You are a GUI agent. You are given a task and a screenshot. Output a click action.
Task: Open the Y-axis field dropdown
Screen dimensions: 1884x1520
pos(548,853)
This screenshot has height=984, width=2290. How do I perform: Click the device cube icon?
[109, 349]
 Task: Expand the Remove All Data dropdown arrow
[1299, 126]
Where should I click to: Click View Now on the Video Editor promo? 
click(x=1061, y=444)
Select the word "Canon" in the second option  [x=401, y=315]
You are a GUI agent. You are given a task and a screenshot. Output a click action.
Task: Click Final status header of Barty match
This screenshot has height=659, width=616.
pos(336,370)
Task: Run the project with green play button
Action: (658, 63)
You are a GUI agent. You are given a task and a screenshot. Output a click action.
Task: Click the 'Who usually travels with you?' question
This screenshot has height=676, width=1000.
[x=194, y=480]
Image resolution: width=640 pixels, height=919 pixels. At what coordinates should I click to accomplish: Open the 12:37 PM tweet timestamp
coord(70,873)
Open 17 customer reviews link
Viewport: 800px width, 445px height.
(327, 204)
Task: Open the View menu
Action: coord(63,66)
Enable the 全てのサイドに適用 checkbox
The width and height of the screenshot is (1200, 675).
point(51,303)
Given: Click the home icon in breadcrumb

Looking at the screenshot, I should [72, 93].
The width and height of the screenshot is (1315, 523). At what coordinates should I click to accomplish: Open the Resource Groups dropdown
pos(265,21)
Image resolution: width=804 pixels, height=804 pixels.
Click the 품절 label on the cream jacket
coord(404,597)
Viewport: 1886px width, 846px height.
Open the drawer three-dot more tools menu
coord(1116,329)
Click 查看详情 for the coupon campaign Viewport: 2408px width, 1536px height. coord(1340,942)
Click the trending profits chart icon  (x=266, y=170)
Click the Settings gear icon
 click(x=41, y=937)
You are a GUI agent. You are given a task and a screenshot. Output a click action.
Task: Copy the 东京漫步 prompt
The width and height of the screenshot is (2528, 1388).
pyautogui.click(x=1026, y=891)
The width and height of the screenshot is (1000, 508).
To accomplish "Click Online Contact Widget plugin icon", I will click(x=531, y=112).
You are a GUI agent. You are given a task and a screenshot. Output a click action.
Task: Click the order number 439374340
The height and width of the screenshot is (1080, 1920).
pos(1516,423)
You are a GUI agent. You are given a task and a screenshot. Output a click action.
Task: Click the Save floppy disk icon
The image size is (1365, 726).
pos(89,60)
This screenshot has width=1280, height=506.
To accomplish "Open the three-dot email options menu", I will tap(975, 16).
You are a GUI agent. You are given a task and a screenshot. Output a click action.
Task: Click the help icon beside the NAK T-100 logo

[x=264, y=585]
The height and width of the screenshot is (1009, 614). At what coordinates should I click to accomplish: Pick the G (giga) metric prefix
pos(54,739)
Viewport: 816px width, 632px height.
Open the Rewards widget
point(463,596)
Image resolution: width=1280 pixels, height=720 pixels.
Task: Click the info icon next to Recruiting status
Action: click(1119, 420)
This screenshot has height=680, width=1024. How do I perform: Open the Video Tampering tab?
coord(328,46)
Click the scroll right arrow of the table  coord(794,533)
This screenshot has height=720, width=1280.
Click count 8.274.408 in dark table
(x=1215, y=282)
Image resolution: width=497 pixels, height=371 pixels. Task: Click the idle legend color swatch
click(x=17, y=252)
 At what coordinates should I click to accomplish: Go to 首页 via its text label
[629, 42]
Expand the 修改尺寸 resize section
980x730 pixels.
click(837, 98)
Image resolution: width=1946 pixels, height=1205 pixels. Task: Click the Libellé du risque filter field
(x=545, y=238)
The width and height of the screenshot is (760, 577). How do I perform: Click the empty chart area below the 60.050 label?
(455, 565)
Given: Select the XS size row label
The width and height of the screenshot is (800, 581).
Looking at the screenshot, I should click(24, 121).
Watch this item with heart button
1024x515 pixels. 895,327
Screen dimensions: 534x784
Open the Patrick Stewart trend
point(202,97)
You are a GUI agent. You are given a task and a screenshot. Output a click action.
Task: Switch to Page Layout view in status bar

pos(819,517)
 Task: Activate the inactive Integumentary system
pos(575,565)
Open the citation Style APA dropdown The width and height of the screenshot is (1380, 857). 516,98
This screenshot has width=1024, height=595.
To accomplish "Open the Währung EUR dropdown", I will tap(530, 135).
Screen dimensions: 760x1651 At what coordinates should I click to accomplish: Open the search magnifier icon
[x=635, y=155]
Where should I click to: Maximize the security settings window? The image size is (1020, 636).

::::::

Rewrite the items from the line with "Image resolution: width=804" up to and including the line with "pyautogui.click(x=1026, y=891)", changing every "icon" to "button" and leaving everything else as it is.

Image resolution: width=804 pixels, height=804 pixels.
Click the 품절 label on the cream jacket
coord(404,597)
Viewport: 1886px width, 846px height.
Open the drawer three-dot more tools menu
coord(1116,329)
Click 查看详情 for the coupon campaign Viewport: 2408px width, 1536px height. coord(1340,942)
Click the trending profits chart button  (x=266, y=170)
Click the Settings gear button
 click(x=41, y=937)
You are a GUI agent. You are given a task and a screenshot. Output a click action.
Task: Copy the 东京漫步 prompt
The width and height of the screenshot is (2528, 1388).
pyautogui.click(x=1026, y=891)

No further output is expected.